A gambler starts with a bankroll of b dollars and will repeatedly bet on a coinflip, wagering L dollars to win W with probability p of winning and q=1-p of losing. Given W≠L and p≠.5, what is the probability of busting if the gambler will play until bust?
For now, let's ignore short-stack situations. Maybe we say the minimum bet is L and the game is over if b<L. Or maybe we allow the gambler to go all-in when b<L. But let's deal with that later because the problem is hard enough without that wrinkle. We'll pretend the gambler can still win W even if b<L.
After taking a few unsuccessful stabs at this, I skimmed lots of books, journals and preprints for the answer. The closest thing I could find is
this paper by Cong & Sato, but their solution only works when giving/receiving integer odds (n:1). What I seek is a formula that works for any parameters. Given how many sources I've checked (including the few that cite the linked paper), I'm led to believe this is an open problem in mathematics.
So far I've attempted a basic combinatorial approach and I chose the parameters W=2, L=3 and b=2. The gambler is embarking on a one-dimensional random walk (aka a drunkard's walk), but it's more convenient to think of it as a restricted lattice path which I'll describe. (I also encourage you to try thinking of a better way to visualize the problem, since the lattice approach hasn't much helped me in my attempts at this.)
On a piece of graph paper, draw the line y = 1.5x.
The lines of the graph paper are the lattice. Hero starts 2 units left of the line. Hero moves one unit up on a winning flip or one unit right on a losing flip. To touch or cross the line is to go broke.
Another way to depict it is with disjoint line segments:
(0,0) to (2,2)
(2,3) to (4,5)
(4,6) to (6,8)
and so on.
That 2nd representation shows why this problem isn't like the 1:1 case (whose diagram is just y=x). There is an easy pattern for a 45° line, but in this problem the line keeps shifting and changing the pattern.
Suppose Hero starts at (-2,0).
Hero can reach (0,0) with probability q².
Hero can reach (3,1) via 4 different paths, but 2 of the paths cross through (0,0) and thus were already counted. So there are only 2 new paths to count.
There are then 5 new paths to (2,2) and then 14 new paths to (2,3). So far the coefficients have been Catalan numbers, but next the pattern breaks: there are 28 new paths to (3,4).
Here's a list of the coefs: 1, 2, 5, 14, 28, 76, 227, 488, 1391, 4308, 9647, 28301, 89617, 205893, 615444, 1978069, 4624876, 14007082, ...
(After the first several coefs I reverse-engineered the rest by coding a transition matrix.)
No hits on
OEIS.
For demonstration, the probability of going broke within the first 17 or 18 flips is as follows (letting v=pq):
q² + 2q²v + 5q²v² + 14qv³ + 28qv⁴ + 76qv⁵ + 227v
6 + 488v⁷ + 1391v
8 + 4308v
8p
If you can find a good way to get those coefficients, or find another combinatorial solution altogether, then all power to you.

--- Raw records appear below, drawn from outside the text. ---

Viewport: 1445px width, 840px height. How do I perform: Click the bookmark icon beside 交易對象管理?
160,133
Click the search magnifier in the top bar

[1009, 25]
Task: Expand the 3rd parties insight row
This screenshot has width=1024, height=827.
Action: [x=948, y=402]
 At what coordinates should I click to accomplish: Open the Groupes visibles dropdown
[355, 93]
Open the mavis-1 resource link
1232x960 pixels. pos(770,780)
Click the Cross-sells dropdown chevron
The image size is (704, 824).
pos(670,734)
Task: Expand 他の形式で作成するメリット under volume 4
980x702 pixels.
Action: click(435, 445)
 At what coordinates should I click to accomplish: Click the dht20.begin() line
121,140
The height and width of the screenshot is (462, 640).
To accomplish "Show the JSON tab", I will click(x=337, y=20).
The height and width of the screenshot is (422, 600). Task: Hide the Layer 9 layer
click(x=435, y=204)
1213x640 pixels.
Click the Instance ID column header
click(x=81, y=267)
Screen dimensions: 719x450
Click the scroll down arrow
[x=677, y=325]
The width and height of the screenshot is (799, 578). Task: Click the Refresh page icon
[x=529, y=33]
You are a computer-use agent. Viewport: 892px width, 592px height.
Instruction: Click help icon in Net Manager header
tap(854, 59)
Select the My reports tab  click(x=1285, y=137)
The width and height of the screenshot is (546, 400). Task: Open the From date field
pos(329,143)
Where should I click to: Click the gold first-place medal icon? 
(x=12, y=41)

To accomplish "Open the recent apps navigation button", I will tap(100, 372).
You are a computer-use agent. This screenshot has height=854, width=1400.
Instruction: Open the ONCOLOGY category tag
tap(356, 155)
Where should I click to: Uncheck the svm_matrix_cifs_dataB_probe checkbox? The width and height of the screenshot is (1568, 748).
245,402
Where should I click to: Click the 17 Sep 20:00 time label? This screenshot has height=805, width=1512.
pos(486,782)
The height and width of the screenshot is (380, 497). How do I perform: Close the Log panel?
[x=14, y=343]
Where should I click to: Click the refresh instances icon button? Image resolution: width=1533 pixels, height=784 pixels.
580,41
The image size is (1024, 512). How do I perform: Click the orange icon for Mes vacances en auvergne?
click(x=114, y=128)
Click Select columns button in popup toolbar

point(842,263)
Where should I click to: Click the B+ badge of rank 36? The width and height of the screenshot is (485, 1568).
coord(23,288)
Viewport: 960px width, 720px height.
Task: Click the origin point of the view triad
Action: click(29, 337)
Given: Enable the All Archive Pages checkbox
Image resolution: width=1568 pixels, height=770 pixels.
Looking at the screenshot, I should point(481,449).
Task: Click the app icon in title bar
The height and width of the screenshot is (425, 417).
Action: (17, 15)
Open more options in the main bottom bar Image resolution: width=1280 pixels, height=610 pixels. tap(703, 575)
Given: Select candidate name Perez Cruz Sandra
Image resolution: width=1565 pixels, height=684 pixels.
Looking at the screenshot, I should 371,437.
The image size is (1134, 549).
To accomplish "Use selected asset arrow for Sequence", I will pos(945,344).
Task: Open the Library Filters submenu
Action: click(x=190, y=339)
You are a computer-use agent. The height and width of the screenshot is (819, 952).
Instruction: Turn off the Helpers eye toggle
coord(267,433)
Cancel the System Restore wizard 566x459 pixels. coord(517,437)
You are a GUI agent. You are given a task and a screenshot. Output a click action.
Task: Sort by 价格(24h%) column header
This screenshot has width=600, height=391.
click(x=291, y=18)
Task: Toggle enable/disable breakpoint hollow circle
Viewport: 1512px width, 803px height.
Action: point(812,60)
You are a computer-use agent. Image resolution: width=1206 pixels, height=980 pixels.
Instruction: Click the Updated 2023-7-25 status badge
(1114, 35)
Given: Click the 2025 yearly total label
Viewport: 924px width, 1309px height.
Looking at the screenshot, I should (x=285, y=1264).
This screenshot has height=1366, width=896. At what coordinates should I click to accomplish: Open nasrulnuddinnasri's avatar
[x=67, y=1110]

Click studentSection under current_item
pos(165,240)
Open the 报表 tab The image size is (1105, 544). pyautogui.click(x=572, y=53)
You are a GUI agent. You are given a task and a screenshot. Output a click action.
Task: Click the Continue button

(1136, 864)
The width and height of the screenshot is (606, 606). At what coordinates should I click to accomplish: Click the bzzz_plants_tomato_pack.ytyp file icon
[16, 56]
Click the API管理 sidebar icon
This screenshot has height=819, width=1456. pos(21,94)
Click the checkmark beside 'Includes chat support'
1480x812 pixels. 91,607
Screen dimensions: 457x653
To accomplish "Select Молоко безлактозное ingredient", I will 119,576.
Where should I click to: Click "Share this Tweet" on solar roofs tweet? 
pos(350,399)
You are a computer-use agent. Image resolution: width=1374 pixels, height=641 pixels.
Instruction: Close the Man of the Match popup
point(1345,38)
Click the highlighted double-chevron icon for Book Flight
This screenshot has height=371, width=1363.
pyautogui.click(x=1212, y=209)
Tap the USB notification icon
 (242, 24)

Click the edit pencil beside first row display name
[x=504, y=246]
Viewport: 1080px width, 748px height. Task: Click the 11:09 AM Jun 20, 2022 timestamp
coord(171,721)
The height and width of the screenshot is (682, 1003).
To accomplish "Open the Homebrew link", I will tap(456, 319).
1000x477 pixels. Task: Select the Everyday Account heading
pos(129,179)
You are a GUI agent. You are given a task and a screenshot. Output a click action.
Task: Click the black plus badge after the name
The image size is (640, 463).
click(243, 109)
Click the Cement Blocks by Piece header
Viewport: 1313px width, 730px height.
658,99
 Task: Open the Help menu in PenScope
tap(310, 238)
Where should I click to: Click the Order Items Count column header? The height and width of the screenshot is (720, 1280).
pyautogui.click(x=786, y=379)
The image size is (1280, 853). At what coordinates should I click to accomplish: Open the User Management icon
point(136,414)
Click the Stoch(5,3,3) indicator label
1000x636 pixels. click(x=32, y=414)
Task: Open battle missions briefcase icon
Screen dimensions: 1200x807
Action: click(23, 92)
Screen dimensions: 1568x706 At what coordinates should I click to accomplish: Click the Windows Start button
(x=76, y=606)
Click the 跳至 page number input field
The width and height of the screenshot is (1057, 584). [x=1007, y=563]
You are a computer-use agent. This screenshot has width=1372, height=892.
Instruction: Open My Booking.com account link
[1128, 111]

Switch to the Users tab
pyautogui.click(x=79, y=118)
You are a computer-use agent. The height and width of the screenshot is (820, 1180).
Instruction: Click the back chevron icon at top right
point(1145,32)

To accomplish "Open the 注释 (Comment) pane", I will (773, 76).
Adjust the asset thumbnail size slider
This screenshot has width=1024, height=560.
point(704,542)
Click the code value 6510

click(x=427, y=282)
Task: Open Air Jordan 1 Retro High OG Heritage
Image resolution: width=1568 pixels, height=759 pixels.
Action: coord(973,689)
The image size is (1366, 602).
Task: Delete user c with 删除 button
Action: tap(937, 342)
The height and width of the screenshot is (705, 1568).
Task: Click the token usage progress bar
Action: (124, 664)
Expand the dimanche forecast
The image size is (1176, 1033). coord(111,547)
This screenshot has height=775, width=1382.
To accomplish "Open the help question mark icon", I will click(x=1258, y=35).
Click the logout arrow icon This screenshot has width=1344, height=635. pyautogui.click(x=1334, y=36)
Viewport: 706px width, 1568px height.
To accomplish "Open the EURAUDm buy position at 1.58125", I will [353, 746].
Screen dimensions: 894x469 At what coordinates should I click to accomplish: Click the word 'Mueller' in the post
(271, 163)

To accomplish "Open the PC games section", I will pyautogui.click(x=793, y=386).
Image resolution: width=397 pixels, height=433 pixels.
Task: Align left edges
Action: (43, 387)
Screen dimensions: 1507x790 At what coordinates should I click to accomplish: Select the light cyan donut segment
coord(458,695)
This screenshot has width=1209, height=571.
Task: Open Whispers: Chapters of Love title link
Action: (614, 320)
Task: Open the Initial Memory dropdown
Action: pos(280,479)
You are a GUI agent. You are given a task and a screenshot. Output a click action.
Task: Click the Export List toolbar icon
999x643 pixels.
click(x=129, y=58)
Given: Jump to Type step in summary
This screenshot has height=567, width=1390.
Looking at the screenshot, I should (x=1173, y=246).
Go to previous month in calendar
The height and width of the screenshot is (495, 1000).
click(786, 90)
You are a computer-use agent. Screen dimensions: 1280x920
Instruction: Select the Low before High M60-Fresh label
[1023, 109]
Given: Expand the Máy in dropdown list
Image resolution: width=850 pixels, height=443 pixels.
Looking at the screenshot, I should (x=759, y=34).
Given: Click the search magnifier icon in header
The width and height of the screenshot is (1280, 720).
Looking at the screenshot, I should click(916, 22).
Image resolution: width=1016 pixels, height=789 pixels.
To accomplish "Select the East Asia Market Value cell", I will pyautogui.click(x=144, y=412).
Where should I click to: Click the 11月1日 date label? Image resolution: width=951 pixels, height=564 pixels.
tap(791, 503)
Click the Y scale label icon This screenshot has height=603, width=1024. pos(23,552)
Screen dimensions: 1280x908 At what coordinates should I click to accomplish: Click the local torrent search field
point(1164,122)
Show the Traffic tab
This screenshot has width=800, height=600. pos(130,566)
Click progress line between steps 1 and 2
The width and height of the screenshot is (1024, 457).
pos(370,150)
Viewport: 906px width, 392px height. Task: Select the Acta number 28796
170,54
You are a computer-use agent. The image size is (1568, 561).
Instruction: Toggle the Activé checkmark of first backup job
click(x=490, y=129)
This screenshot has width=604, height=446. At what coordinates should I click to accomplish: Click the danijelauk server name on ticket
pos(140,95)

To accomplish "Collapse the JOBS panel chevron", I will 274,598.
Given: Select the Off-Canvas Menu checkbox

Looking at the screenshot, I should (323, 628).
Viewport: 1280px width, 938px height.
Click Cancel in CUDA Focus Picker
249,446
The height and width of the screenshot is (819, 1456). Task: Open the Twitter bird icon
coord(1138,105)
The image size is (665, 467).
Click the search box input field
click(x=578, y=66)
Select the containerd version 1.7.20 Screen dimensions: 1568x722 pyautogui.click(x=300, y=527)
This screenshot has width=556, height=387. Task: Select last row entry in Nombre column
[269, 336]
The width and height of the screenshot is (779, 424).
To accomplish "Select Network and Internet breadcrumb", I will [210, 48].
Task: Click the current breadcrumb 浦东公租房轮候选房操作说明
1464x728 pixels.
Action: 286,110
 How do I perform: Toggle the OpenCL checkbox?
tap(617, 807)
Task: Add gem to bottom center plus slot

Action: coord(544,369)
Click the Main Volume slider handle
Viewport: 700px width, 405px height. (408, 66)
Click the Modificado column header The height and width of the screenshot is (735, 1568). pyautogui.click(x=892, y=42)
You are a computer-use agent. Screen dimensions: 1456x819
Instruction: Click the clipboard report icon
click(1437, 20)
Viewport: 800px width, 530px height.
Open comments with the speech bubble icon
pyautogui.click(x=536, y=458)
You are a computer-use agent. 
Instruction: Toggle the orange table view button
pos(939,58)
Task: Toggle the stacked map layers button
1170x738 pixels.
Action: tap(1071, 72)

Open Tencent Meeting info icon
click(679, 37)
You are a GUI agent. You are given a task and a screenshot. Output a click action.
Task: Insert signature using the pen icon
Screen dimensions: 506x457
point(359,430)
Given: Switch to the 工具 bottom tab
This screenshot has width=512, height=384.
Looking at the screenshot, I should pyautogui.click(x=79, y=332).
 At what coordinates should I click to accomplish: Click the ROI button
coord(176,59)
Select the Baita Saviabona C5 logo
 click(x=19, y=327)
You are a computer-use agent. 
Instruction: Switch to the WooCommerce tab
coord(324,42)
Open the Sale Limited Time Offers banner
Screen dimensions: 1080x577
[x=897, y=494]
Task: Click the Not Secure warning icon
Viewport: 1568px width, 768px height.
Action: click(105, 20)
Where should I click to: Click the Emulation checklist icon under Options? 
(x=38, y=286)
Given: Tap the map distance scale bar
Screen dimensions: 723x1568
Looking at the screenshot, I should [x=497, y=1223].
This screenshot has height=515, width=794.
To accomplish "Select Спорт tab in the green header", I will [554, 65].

A better route might be to express the problem recursively: R(b) = p*R(b+W) + q*R(b-L)
That's a variable-degree difference equation, which I know nothing about and IDK if it's solvable. Specifying W and L might make it easier, though I'm not even sure, because when the odds are irrational it's still a fractional-order equation.
Even with rational odds, we probably need a bit of sophisticated machinery to solve the recurrence because there doesn't seem to be an algebraic shortcut (unlike the 1:1 case). For W=2 and L=3 there is a way to form a closed system of 6 equations, but I think it would only give solutions to specific b's, not a formula for arbitrary b.
Specifying W and L sacrifices generality, but maybe after separately solving for multiple values of W and L we can combine the formulas into one or at least gain clues for how to think about the problem.
Closing remarks:
- I get the impression that problems like these are where
analytic combinatorics (generating functions etc) really comes in handy and that without understanding that stuff, one can only have scratched the surface of combinatorics.
- I wouldn't be surprised if the pro move here is to find tight bounds instead of an exact solution.
I'm interested in people's thoughts on the problem.